In order to meet these opportunities and challenges, we must focus on 3 things:

  1. Put Youth First - There's a lot of things that we spend doing in the course of a Scouting year. We need to make sure that everything we do is for the benefit of our youth. If we put their interests FIRST (not our politics, or our accomplishments for our pride or egos), then we are helping them to develop the leadership skills and tools to lead purposeful lives. It begins and ends with the youth!
     
  2. Remember that our time as volunteers is an investment that benefits ourselves - One hundred years after Arthur Eldred of New York earned this nation's first Eagle Scout Award, independent research demonstrates the significant positive impact Eagle Scouts have on Society every day. The study conducted by Baylor University, "Merit Beyond the Badges", found that Eagles Scouts are more likely than men who have never been in Scouting to:
    • Have higher levels of planning and preparation skills, be goal-oriented, and network with others
    • Be in a leadership position at their place of employment or local community
    • Report having closer relationships with family and friends
    • Volunteer for religious and nonreligious organizations
    • Donate money to charitable groups
    • Work with others to improve their neighborhoods
  1. Remember that we ALL have to be in this together to succeed - One of my concerns with district activities is that we too often rely on one person or one unit to shoulder the responsibility (burden) of carrying out an activity that benefits all units. If you were at the District Banquet, you heard me talk about various definitions of "The District" I received when I posed the question to friends/fellow Scouters:
    • A geographic body of Scout units
    • An organizational entity that organizes activity for Scouts
    • A black box - an unknown entity - "I know there is a district... but I don't know who it is or what it really does..."

I proposed what I feel the definition of a district is: "A community of like minded people who are invested in transforming the lives of youth." 

Based on this definition, we are all in that community and we need to share the load. As the old saying goes, "many hands make for light work."

One of my goals this year is to reinvent some of our programs to ensure that the execution and success of activities in the district are shared evenly, since we all benefit from them, and so that no one person and group has to shoulder the burden every year. 

To illustrate my point, I shared a "Scoutmaster Minute" with the audience that I hope you find relevant to our goals, entitled: Growing Good Corn 

There once was a farmer who grew award-winning corn. Each year he entered his corn in the state fair where it won a blue ribbon.  

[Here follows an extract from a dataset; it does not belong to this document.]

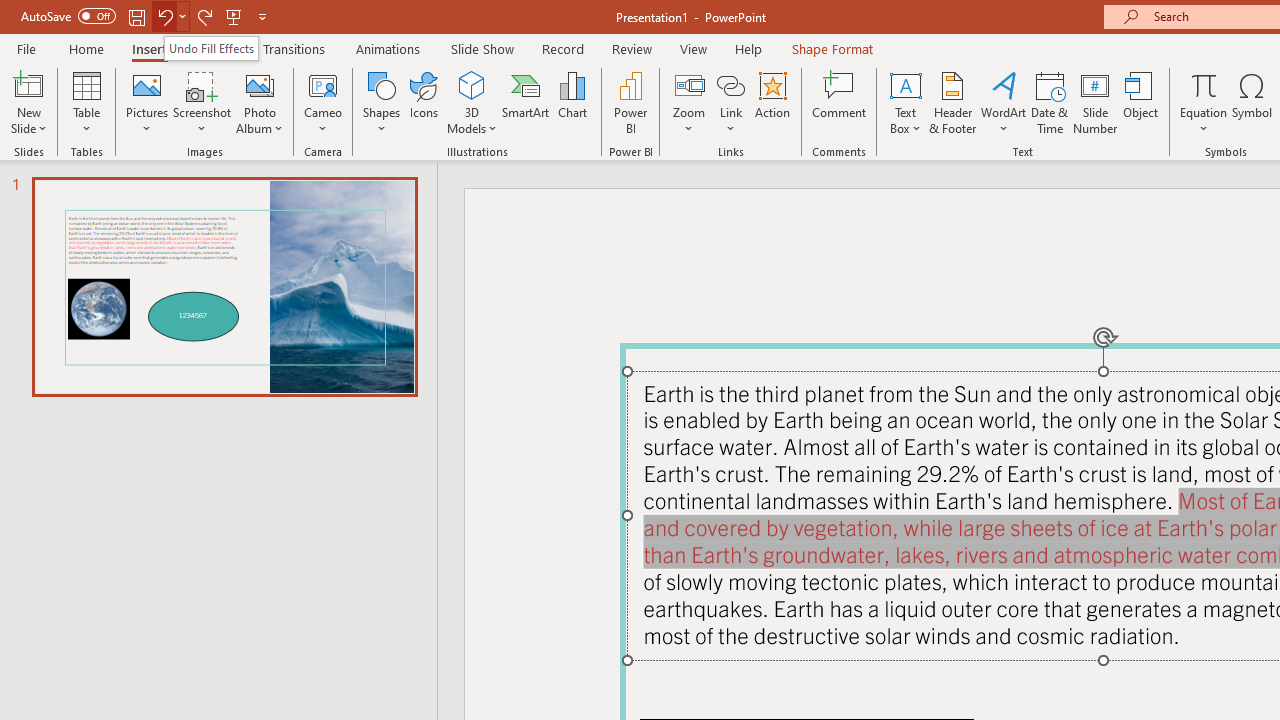  I want to click on 'Comment', so click(839, 103).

One year a newspaper reporter interviewed him and learned something interesting about how he grew it. The reporter discovered that the farmer shared his seed corn with his neighbors. 

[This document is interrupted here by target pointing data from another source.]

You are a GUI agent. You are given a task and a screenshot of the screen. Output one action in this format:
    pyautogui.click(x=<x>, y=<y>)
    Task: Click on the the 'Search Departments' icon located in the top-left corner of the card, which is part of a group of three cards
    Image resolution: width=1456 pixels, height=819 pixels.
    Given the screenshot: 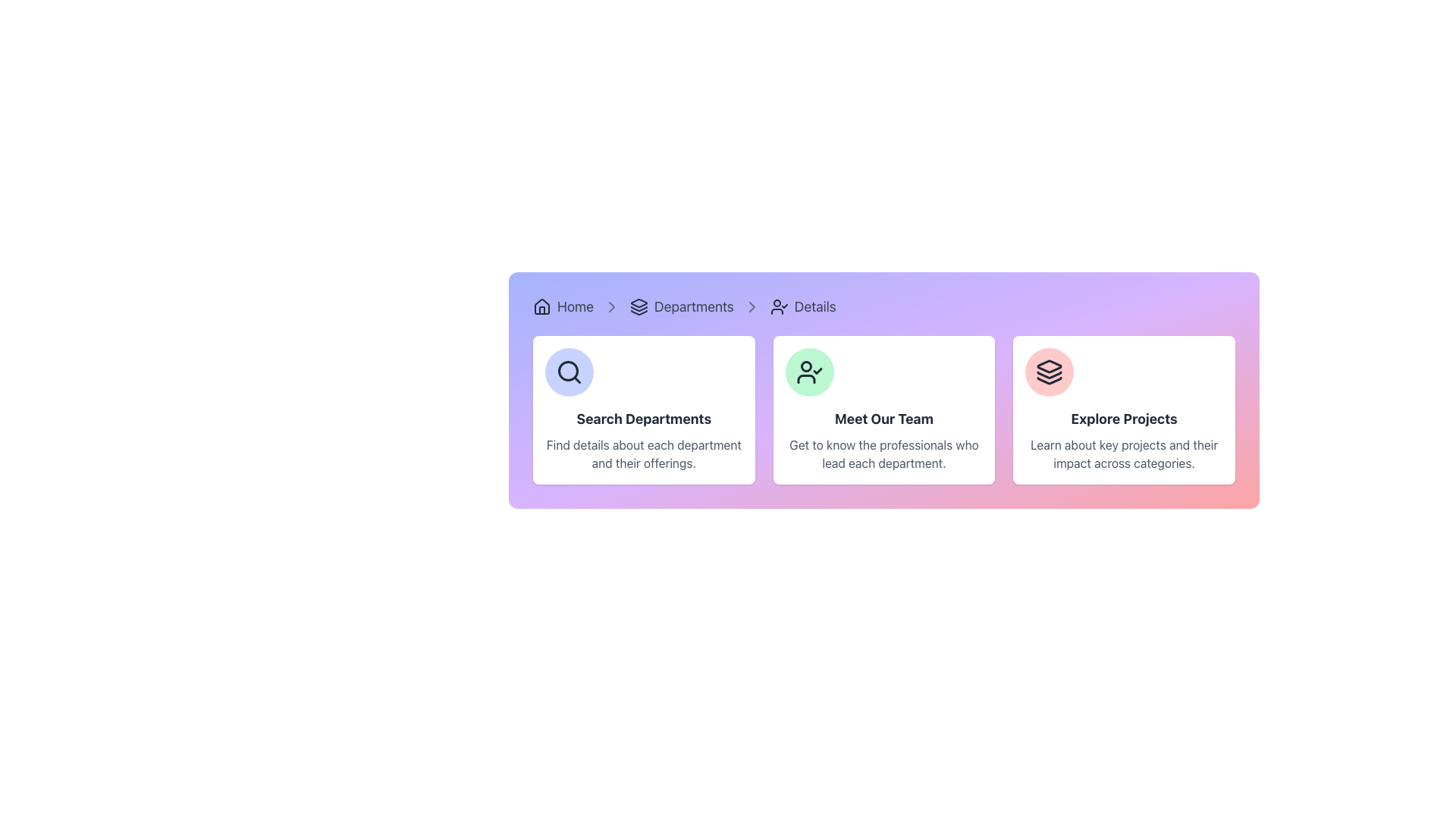 What is the action you would take?
    pyautogui.click(x=568, y=372)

"How can you afford to share your best seed corn with your neighbors when they are entering corn in competition with yours each year?" the reporter asked. 

"Why sir," said the farmer, "didn't you know? The wind picks up pollen from the ripening corn and swirls it from field to field. If my neighbors grow inferior corn, cross-pollination will steadily degrade the quality of my corn. If I am to grow good corn, I must help my neighbors grow good corn." 

He is very much aware of the connectedness of life. His corn cannot improve unless his neighbor's corn also improves. 

So it is with our lives. Those who choose to live in peace must help their neighbors to live in peace. Those who choose to live well must help others to live well, for the value of a life is measured by the lives it touches. And those who choose to be happy must help others to find happiness, for the welfare of each is bound up with the welfare of all. 

The lesson for each of us is this: if we are to grow good corn, we must help our neighbors grow good corn. 

I'm excited to be working with all of you in the Button Gwinnett District to transform the lives of our youth!